## Dataset excerpts
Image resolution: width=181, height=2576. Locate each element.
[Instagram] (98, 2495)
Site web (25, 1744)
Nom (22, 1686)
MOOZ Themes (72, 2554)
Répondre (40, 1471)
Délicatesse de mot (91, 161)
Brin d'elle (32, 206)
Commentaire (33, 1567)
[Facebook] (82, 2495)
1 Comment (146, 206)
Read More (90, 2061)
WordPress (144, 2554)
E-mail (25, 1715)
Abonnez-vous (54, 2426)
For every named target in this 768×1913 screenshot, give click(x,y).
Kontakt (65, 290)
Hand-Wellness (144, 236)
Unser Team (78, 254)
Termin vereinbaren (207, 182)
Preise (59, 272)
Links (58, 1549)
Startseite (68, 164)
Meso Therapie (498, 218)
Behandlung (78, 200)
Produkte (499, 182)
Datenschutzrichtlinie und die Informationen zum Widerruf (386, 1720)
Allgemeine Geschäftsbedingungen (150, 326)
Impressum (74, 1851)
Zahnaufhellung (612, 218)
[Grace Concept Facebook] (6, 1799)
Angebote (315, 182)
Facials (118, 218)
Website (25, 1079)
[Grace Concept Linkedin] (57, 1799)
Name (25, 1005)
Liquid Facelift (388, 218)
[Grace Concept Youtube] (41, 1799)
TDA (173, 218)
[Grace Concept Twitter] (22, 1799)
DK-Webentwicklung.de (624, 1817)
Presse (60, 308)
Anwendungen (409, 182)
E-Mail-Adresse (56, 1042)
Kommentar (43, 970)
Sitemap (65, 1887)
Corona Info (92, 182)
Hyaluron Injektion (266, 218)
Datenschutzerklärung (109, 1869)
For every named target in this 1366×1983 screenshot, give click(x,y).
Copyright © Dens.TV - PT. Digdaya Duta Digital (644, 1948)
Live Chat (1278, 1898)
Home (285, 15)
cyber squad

## Directions
Your task is to transcribe exactly the lines from the one with "DK-Webentwicklung.de (624, 1817)" through the end of the data, both included, and nothing besides.

## Answer space
DK-Webentwicklung.de (624, 1817)
Presse (60, 308)
Anwendungen (409, 182)
E-Mail-Adresse (56, 1042)
Kommentar (43, 970)
Sitemap (65, 1887)
Corona Info (92, 182)
Hyaluron Injektion (266, 218)
Datenschutzerklärung (109, 1869)
For every named target in this 1366×1983 screenshot, give click(x,y).
Copyright © Dens.TV - PT. Digdaya Duta Digital (644, 1948)
Live Chat (1278, 1898)
Home (285, 15)
cyber squad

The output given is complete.